La Thessalie s’appuie sur la Lozère pour développer son offre touristique
Thèmatique : Initiative régionale Institutionnel Territoire
A quelques heures d’Athènes, coincée entre la mer d’Egée et la Macédoine, la Thessalie est une terre agricole qui a longtemps fait des envieux chez ses voisins moins dotés. Ici, entre ciel et mer, terre et montagne, tout semble pousser. Ici, jusqu’à peu, on ne se posait pas la question de l’après. Les saisons tournaient et les hommes récoltaient le fruit de leur travail. Mais tout cela, c’était avant, avant la terrible crise qui s’est peu à peu propagée jusqu’aux régions les plus riches.

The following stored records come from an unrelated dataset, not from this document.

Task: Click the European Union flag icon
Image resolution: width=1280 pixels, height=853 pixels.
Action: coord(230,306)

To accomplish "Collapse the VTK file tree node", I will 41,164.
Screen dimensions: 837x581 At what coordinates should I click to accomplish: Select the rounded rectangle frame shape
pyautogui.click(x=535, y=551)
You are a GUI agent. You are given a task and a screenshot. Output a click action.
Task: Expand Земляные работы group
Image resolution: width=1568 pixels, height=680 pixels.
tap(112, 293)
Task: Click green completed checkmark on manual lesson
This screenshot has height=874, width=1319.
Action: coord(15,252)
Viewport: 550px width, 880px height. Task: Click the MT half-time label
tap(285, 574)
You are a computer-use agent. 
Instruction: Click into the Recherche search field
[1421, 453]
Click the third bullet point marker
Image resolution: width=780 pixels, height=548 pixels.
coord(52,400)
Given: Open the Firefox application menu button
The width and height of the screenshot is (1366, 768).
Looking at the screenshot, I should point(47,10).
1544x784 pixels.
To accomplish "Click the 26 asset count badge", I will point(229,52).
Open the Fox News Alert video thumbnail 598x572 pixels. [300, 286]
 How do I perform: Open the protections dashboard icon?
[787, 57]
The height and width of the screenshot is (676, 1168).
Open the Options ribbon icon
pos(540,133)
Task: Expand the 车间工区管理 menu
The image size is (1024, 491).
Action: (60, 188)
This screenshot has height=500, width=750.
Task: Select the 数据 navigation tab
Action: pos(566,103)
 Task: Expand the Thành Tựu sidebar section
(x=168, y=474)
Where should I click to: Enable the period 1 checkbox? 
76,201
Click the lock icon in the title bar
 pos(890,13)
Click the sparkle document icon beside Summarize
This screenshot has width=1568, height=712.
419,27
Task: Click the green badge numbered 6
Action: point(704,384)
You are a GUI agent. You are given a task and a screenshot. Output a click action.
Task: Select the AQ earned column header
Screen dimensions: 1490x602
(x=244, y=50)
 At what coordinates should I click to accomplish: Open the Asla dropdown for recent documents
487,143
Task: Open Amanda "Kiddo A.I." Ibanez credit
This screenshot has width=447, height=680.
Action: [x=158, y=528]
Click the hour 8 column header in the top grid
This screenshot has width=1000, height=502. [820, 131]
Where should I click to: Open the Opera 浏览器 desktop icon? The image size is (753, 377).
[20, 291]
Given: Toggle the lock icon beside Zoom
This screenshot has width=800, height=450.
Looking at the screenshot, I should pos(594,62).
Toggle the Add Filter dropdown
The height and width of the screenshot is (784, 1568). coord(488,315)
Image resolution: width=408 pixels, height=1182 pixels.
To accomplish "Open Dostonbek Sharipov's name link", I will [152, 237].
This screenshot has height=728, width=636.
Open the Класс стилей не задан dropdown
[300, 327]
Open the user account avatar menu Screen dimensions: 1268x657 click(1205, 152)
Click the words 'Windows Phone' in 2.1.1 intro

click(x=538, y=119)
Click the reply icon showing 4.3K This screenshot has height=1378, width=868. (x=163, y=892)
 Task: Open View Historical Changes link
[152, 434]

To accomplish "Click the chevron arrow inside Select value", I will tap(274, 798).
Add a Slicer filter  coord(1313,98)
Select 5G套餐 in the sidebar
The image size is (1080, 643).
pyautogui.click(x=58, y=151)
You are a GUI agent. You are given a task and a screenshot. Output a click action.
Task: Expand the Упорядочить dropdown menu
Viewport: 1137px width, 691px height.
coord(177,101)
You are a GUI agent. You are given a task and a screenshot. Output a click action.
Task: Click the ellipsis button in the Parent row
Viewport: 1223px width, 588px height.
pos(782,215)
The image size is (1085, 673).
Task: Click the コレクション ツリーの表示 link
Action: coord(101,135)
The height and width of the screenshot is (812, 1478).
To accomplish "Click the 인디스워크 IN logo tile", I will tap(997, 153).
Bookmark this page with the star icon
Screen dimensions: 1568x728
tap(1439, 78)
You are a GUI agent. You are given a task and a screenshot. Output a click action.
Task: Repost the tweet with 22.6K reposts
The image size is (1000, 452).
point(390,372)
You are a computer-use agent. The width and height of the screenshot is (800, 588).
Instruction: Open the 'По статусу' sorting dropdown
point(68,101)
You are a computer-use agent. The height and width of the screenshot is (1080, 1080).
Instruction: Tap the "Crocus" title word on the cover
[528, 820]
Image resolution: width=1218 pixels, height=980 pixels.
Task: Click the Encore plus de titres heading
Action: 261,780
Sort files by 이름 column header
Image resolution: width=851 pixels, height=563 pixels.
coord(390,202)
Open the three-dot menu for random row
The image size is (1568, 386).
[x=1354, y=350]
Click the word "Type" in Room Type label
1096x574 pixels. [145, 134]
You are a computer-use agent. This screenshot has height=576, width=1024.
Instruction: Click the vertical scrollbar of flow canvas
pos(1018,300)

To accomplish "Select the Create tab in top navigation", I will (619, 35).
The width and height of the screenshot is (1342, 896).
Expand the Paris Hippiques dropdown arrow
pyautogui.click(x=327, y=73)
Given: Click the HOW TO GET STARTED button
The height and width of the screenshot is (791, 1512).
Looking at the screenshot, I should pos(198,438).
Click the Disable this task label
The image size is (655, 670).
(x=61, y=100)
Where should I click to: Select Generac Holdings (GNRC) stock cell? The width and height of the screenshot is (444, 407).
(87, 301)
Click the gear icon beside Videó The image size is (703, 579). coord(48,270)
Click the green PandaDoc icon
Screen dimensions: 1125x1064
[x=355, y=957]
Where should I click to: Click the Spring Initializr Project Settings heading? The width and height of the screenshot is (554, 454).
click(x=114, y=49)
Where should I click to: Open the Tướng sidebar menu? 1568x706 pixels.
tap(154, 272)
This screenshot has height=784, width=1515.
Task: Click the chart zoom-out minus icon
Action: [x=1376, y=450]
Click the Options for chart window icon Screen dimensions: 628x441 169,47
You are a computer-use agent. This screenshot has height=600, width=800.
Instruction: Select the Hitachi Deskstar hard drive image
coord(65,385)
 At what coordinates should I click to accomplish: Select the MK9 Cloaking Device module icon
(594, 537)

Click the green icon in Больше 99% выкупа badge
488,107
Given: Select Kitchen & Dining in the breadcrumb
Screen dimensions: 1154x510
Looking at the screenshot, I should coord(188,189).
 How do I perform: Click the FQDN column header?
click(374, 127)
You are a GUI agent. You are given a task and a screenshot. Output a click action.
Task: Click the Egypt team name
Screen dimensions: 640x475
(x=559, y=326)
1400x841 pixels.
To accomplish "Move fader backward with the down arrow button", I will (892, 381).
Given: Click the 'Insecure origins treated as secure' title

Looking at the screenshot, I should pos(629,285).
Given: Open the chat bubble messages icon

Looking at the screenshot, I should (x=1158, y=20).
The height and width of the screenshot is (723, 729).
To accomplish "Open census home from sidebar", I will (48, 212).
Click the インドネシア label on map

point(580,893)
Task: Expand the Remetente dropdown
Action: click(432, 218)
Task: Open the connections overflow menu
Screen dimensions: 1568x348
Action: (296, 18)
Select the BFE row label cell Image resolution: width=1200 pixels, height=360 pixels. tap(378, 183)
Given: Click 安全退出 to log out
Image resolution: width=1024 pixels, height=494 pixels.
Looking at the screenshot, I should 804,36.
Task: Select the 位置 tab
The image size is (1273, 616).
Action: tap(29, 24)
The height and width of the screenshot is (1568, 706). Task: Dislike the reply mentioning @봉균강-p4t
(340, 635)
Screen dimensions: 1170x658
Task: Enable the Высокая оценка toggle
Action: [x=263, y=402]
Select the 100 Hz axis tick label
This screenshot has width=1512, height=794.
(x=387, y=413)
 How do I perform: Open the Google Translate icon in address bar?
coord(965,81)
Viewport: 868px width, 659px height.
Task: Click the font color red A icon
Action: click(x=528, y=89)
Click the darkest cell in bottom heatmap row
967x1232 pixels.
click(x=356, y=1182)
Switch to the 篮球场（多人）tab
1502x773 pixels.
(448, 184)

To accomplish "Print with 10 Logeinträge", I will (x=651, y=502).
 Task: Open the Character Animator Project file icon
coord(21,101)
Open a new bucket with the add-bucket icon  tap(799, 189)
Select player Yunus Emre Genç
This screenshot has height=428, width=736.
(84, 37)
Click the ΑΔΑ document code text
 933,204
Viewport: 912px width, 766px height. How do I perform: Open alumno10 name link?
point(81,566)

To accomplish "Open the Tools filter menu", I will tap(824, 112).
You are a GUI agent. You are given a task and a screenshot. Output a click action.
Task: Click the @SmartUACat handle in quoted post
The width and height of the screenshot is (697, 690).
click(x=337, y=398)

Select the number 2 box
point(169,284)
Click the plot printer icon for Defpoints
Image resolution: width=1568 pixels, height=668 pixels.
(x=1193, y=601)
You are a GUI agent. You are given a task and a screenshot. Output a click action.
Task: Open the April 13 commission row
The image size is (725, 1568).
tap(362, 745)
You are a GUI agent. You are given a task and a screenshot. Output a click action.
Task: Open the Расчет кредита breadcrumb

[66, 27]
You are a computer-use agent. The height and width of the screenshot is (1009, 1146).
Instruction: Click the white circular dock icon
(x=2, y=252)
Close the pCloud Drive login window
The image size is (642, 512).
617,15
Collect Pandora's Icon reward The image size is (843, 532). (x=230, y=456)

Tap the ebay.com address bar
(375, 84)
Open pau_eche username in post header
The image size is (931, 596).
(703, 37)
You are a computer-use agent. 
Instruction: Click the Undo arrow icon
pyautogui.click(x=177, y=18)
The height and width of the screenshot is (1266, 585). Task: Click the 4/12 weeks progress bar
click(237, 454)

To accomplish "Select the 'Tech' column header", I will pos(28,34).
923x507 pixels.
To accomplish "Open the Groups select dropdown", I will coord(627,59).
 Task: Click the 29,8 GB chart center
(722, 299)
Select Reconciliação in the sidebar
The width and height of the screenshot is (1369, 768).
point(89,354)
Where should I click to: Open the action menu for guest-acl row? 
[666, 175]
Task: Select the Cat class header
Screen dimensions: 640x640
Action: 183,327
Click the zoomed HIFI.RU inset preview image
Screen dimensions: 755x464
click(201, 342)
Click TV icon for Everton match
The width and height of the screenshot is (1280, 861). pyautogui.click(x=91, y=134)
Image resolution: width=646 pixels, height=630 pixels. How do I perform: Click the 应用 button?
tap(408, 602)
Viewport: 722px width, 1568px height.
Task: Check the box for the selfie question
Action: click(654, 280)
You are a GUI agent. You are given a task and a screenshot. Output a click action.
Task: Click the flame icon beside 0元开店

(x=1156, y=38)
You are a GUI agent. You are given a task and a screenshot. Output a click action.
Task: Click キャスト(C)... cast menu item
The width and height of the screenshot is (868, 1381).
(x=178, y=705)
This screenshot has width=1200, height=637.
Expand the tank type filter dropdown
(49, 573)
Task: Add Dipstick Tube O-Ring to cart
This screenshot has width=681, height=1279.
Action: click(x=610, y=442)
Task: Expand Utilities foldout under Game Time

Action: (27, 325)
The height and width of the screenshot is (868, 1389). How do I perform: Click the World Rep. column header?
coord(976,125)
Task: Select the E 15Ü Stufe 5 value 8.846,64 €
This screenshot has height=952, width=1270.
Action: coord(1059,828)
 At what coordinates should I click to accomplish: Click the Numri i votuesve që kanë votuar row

Contrainte de repenser son développement, la Thessalie se tourne à présent vers le tourisme, un tourisme qu’elle souhaite toutefois contrôler et adapter pour ne pas perdre son identité rurale et son âme agricole, à l’instar d’une longue histoire et d’une belle coopération avec sa région sœur, la Lozère.
Au ciel il y a le paradis et sur terre… la Thessalie ?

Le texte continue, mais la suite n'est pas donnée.